GPUFlight is a GPU profiler and monitoring system that scales with your kernel from development to production. Built on CUPTI (NVIDIA) and rocprofiler-sdk (AMD), it captures kernel telemetry, SASS-level instruction analysis, and system metrics, all streamed to a cloud dashboard.

Two engines anchor the workflow:

  • Deep for development. Per-instruction SASS metrics, memory coalescing analysis, divergence analysis, full source correlation. Use it when you are writing or tuning a specific kernel.
  • PcSampling for production. Low-overhead stall-reason sampling, safe to leave on across a fleet 24/7. Use it for always-on observability, regression detection, and long-tail outlier hunting.

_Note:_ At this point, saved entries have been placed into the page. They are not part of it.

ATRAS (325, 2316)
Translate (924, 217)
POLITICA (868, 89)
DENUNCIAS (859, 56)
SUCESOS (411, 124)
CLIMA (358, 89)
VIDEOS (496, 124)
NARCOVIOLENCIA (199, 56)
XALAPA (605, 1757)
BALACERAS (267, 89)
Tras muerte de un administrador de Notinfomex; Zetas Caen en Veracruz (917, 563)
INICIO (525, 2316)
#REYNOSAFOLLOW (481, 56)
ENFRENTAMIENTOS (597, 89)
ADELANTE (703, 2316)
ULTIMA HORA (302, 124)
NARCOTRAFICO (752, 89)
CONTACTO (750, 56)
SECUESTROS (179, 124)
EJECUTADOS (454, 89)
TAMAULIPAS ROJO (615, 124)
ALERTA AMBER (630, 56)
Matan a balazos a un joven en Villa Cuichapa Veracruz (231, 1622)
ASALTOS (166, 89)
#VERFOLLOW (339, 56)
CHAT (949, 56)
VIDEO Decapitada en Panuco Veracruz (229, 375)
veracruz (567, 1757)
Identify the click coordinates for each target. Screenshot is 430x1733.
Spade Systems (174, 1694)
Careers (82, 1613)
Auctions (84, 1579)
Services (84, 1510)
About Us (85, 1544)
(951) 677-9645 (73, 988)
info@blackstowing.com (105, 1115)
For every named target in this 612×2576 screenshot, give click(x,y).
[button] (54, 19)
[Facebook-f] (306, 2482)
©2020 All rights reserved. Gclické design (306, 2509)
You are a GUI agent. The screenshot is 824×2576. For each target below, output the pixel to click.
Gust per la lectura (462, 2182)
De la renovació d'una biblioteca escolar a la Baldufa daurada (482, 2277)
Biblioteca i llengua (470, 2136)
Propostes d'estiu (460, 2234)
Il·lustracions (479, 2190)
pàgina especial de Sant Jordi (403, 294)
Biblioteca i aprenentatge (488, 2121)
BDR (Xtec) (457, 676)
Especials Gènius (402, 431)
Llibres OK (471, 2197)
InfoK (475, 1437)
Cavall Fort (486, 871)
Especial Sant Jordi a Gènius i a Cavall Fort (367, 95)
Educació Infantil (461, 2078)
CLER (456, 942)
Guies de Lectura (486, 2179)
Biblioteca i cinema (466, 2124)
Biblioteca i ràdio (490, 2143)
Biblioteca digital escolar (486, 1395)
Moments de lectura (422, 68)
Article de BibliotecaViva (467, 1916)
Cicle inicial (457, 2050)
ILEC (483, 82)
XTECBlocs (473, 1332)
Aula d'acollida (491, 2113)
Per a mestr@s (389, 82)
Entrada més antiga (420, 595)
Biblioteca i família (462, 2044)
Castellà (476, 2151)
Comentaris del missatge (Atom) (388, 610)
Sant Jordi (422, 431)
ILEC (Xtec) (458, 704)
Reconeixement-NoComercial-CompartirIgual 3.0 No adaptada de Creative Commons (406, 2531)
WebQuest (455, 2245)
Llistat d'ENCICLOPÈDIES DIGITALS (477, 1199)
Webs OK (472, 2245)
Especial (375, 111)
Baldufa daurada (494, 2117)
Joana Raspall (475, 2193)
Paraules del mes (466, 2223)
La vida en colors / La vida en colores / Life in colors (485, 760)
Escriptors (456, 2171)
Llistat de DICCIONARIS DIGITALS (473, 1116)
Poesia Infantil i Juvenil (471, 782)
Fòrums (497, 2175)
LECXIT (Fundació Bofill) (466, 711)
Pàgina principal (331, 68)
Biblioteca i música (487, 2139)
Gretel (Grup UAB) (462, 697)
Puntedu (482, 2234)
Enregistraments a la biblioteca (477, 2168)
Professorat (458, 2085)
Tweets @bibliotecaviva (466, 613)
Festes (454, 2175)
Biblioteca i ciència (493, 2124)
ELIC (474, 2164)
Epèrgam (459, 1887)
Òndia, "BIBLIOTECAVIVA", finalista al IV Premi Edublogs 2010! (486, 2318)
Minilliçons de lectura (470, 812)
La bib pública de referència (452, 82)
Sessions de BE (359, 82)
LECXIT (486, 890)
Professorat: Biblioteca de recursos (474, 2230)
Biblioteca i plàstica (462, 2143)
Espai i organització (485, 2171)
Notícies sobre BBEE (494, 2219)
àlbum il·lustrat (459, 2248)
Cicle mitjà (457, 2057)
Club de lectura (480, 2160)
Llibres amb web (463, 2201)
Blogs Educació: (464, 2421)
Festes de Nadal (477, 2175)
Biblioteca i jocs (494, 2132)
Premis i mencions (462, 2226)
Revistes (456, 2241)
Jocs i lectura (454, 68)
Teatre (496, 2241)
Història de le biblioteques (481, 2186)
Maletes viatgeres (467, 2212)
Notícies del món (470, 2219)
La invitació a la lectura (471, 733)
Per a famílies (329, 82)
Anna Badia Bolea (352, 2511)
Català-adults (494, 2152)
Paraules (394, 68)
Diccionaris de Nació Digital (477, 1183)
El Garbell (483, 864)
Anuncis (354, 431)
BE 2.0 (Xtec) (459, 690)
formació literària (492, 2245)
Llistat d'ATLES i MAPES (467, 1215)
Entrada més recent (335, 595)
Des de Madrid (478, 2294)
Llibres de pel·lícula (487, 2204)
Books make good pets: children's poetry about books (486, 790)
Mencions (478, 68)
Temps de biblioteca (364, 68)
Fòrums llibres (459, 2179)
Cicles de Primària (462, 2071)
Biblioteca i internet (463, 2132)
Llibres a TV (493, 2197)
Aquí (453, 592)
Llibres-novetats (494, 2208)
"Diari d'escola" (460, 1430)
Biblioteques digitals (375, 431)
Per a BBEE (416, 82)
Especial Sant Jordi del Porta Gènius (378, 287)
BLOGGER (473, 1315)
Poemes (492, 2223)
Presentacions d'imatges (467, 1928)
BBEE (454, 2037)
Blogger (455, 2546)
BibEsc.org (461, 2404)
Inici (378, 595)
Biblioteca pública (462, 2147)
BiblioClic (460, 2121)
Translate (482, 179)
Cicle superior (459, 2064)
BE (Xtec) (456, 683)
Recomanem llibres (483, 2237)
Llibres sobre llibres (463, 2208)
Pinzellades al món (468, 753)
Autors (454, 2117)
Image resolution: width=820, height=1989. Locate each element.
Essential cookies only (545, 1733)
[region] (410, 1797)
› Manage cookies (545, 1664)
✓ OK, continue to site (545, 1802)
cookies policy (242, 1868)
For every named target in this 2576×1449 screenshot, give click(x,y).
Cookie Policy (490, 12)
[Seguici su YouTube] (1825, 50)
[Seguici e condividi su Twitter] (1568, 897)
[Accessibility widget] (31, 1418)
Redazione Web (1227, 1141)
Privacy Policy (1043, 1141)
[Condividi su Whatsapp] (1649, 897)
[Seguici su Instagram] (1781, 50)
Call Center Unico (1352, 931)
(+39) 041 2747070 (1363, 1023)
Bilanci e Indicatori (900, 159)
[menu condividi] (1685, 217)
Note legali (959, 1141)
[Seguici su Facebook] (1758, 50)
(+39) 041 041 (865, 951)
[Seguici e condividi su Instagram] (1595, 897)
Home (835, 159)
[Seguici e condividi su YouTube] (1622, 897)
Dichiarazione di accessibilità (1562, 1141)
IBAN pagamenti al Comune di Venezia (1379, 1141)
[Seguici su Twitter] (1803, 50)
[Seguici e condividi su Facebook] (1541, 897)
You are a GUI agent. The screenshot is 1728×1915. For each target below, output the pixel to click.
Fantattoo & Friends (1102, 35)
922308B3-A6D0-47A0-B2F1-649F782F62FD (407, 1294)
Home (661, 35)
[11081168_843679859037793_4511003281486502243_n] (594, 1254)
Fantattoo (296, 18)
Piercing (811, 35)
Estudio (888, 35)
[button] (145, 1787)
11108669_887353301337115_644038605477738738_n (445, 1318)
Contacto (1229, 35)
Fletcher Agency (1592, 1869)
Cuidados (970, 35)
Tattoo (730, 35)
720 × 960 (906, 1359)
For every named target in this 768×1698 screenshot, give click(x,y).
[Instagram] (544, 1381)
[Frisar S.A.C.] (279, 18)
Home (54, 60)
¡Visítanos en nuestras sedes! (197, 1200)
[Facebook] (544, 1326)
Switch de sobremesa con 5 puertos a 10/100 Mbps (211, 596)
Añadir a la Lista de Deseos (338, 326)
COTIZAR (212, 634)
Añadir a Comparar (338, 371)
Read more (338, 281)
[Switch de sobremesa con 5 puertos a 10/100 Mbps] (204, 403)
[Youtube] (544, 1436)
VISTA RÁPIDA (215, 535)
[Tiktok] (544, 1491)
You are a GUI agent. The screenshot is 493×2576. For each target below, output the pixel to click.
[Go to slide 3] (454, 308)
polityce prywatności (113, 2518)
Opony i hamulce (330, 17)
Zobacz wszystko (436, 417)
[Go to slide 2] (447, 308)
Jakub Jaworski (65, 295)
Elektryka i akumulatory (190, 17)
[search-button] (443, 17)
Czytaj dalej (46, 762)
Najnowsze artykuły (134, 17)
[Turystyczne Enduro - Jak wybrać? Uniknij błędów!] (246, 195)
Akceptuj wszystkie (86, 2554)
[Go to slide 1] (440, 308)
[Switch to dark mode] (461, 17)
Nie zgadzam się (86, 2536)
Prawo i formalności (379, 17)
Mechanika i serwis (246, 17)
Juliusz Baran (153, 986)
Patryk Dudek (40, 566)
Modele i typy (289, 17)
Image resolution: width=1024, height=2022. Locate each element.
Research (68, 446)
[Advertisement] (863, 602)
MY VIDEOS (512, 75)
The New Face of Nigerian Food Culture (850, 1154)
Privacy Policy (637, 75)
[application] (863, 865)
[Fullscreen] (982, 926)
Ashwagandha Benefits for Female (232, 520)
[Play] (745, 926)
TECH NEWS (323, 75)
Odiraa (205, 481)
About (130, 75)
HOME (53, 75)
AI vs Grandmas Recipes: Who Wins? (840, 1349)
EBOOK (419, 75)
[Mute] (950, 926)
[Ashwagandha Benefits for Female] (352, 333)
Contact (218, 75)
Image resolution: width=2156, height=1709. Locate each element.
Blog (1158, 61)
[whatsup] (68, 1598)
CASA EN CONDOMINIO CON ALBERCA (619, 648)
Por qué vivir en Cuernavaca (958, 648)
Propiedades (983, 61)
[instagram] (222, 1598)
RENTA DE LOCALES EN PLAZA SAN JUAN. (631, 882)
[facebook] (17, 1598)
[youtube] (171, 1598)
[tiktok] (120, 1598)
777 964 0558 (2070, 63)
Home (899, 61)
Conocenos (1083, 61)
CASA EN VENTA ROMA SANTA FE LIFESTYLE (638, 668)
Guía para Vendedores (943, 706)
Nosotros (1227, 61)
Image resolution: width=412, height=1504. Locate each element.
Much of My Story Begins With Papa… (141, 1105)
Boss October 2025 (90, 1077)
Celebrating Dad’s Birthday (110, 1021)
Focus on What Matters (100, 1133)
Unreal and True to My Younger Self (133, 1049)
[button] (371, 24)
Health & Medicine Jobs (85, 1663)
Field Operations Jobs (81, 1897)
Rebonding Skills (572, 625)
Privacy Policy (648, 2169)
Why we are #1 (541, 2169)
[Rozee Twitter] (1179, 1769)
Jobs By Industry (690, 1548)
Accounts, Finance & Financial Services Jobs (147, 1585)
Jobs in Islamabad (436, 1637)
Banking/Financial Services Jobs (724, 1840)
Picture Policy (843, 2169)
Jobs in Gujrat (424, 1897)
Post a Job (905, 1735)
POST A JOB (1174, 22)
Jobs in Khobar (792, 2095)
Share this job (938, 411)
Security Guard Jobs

The engine is a deployment-time switch, not a different tool. The same SDK, same scopes, same dashboard, same data model work on both sides. Set GPUFL_PROFILING_ENGINE=PcSampling in your production environment and the same binary that ran Deep locally drops to PC sampling on the fleet. No rebuild. (And Monitor — the default — is lighter still: GPU/host health metrics with no CUPTI at all.)

Three Levels of Integration

GPUFlight offers three levels of integration. Pick the deepest level you're willing to integrate — each level adds capabilities on top of the previous one.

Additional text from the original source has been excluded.